February 20, 2020

Protein interactions and brain function

Roger Colbran and colleagues have discovered new molecular details about the function of an enzyme with a key role in shaping learning and memory.

Forty years since its discovery, much remains to be discovered about an enzyme called CaMKII that plays a key role in shaping learning and memory in the brain.

Now Roger Colbran, PhD, graduate student Tyler Perfitt and colleagues report in the Journal of Neuroscience the discovery of a novel interaction between CaMKII and a protein called Shank3.

Shank3 organizes other proteins at synapses that are important for learning and memory. Mutations in the Shank3 gene have been linked to autism and schizophrenia. Recent studies also have identified CaMKII mutations in individuals with autism and intellectual disability.

Perfitt found that CaMKII activation stimulates its binding to Shank3 and other associated proteins.
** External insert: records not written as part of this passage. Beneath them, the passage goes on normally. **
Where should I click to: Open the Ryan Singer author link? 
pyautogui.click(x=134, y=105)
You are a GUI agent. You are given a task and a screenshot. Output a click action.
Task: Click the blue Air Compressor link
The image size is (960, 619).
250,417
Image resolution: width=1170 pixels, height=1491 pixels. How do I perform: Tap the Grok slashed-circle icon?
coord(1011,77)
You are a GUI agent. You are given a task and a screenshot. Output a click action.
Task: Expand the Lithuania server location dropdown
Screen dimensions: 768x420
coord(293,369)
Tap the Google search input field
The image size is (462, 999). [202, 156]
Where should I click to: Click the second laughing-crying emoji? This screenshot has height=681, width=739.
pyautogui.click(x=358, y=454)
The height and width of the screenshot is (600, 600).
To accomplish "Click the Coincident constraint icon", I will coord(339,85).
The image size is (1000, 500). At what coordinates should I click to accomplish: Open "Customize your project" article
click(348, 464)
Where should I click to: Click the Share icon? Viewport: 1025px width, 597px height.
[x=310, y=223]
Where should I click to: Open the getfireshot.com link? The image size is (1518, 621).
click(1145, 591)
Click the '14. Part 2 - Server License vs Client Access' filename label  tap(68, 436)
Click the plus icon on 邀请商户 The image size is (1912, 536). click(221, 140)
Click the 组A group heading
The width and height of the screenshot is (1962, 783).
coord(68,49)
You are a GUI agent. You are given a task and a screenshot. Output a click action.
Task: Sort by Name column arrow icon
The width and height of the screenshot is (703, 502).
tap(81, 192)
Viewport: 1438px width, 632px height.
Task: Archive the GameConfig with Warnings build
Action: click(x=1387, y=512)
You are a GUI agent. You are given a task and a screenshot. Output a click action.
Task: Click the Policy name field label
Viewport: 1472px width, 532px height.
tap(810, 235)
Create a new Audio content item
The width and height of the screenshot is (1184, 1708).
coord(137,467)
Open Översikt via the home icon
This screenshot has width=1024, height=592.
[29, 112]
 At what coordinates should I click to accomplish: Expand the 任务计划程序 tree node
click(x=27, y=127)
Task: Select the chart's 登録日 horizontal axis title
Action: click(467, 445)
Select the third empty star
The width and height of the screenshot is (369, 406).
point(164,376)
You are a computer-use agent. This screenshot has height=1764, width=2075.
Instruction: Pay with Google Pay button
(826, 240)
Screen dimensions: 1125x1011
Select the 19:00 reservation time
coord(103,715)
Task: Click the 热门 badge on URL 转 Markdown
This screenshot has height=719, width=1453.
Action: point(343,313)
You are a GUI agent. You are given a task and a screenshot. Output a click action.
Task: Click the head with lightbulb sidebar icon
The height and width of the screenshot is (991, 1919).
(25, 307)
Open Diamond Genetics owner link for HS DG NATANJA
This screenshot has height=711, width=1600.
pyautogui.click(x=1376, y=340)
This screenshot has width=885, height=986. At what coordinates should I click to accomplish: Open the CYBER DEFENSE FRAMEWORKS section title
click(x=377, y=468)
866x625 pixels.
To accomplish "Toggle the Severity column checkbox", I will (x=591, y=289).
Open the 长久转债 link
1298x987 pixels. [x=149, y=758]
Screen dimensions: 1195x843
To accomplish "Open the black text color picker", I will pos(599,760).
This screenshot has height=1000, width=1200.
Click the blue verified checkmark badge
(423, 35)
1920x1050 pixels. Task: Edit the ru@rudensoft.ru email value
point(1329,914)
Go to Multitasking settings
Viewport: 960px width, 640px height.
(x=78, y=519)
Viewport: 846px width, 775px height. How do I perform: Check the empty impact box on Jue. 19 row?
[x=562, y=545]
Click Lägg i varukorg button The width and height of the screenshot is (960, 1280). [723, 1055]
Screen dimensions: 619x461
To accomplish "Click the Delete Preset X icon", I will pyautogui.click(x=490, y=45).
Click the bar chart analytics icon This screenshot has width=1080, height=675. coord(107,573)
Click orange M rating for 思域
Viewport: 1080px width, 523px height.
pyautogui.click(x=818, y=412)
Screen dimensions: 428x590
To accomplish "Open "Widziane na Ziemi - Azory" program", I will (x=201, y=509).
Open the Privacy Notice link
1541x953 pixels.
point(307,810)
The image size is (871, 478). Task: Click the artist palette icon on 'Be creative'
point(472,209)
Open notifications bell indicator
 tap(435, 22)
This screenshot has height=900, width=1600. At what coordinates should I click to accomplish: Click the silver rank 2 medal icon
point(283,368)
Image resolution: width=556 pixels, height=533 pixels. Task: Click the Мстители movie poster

The CaMKII-Shank3 interaction, in turn, is essential for the initiation of long-range calcium channel signaling to regulate gene expression important in synaptic plasticity, brain development and behavior.

These findings provide new insights into the molecular mechanisms underlying normal CaMKII function and how they may go awry in neuropsychiatric disorders, the researchers conclude.

This research was supported by the National Institutes of Health (grants DK007563, MH065215, HD061543, DK067392, DK115620, MH063232, NS078291) and by the American Heart Association.